Ich mag die Filmografie von Bong Joon-ho, die diverser nicht sein könnte. Der Thriller Memories of Murder war wahrscheinlich mein erster Kontakt zum südkoreanischen Kino, The Host hat meine Begierde für Monsterfilme wiedererweckt und die Comicverfilmung von Snowpiercer hat mir den Glauben an Überraschungen in Actionfilmen zurückgegeben. War die Gesellschaftskritik dort noch etwas versteckt, schoss sie wie eine Fontäne aus der Netflix Produktion Okja, der extrem unterhaltsamen Abrechnung mit der Massentierhaltung.

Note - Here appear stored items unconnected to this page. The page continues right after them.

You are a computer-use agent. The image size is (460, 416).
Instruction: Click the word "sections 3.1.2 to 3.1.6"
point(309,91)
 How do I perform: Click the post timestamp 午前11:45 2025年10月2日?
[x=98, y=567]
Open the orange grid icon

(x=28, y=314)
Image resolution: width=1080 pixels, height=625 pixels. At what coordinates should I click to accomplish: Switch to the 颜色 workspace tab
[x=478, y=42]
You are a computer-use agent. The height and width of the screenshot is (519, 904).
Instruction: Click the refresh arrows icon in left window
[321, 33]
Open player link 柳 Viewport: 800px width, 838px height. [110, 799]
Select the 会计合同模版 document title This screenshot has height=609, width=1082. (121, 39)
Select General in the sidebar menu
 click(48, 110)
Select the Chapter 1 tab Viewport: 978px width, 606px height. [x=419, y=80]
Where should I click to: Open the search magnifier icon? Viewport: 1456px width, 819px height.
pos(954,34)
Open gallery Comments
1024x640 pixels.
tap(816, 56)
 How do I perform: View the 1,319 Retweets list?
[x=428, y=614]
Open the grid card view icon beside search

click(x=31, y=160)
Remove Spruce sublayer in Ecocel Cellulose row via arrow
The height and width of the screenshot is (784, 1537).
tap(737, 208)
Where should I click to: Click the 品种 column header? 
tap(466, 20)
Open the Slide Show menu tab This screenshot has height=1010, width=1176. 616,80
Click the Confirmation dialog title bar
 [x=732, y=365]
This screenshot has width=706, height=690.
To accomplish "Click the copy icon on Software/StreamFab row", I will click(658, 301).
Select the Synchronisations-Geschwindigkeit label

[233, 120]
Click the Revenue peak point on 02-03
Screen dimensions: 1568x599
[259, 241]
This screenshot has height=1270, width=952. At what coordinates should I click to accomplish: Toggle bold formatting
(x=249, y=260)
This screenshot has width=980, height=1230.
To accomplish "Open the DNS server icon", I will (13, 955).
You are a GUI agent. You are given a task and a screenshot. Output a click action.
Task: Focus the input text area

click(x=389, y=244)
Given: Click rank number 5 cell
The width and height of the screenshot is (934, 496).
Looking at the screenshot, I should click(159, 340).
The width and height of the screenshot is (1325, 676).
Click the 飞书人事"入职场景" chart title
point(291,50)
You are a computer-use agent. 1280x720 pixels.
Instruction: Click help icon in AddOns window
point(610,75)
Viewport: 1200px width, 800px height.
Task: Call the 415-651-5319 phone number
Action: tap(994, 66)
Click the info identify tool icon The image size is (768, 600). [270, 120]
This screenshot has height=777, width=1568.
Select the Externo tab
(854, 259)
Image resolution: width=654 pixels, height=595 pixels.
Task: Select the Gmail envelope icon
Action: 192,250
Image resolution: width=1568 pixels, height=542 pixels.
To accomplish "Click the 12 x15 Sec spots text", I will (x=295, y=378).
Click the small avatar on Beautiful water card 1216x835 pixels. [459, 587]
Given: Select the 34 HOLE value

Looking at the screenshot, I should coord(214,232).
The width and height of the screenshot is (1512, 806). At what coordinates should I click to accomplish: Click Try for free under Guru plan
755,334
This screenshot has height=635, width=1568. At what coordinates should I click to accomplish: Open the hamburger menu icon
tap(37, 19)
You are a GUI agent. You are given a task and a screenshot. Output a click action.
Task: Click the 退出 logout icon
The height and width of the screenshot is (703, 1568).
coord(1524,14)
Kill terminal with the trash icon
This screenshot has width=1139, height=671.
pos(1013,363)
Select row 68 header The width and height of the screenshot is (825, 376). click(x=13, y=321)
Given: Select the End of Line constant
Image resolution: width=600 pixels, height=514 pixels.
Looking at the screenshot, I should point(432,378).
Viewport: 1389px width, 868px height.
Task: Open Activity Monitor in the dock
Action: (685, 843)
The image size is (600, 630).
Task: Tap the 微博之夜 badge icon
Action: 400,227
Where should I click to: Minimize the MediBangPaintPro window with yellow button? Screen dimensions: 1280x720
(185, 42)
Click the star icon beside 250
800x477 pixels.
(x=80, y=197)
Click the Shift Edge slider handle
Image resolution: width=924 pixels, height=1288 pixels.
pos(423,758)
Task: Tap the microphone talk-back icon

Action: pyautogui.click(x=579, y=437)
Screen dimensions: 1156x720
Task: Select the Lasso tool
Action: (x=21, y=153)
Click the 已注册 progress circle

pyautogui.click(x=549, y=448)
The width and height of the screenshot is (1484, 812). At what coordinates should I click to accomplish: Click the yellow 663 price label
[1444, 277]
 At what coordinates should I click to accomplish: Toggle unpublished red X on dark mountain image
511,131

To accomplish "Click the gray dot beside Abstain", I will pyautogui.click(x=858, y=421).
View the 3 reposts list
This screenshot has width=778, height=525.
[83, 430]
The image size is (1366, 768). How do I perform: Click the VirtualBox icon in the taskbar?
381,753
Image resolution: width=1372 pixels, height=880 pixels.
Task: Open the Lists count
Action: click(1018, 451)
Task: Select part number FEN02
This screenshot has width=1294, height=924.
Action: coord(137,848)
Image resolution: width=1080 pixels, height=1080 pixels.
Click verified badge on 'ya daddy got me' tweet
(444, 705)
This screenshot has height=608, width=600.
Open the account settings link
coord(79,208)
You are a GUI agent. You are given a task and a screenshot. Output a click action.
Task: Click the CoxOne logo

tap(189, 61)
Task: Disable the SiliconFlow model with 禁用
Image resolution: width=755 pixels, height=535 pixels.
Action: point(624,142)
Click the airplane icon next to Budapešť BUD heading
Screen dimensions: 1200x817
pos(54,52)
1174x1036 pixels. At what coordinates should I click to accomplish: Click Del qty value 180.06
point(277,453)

Fast immer mit dabei: der großartige Schauspieler Song Kang-ho. Der fehlt auch in Bongs aktuellem Werk Parasite nicht. Ein wunderschöner und moralisch völlig entgleister Familienfilm über die soziale Distanz zwischen Arm und Reich, über grenzwertiges Schmarotzertum und über unausweichliche Eskalation. Und trotz einer Laufzeit von über zwei Stunden ohne erkennbare Längen, die ich leider immer noch mit Filmen aus Südkorea verbinde.

Zu meiner Überraschung war die Premiere im zugegebenermaßen eher kleinen Kino gefühlt ausverkauft. Schön zu sehen, dass es das koreanische Kino offenbar in die Mitte unserer Gesellschaft geschafft hat.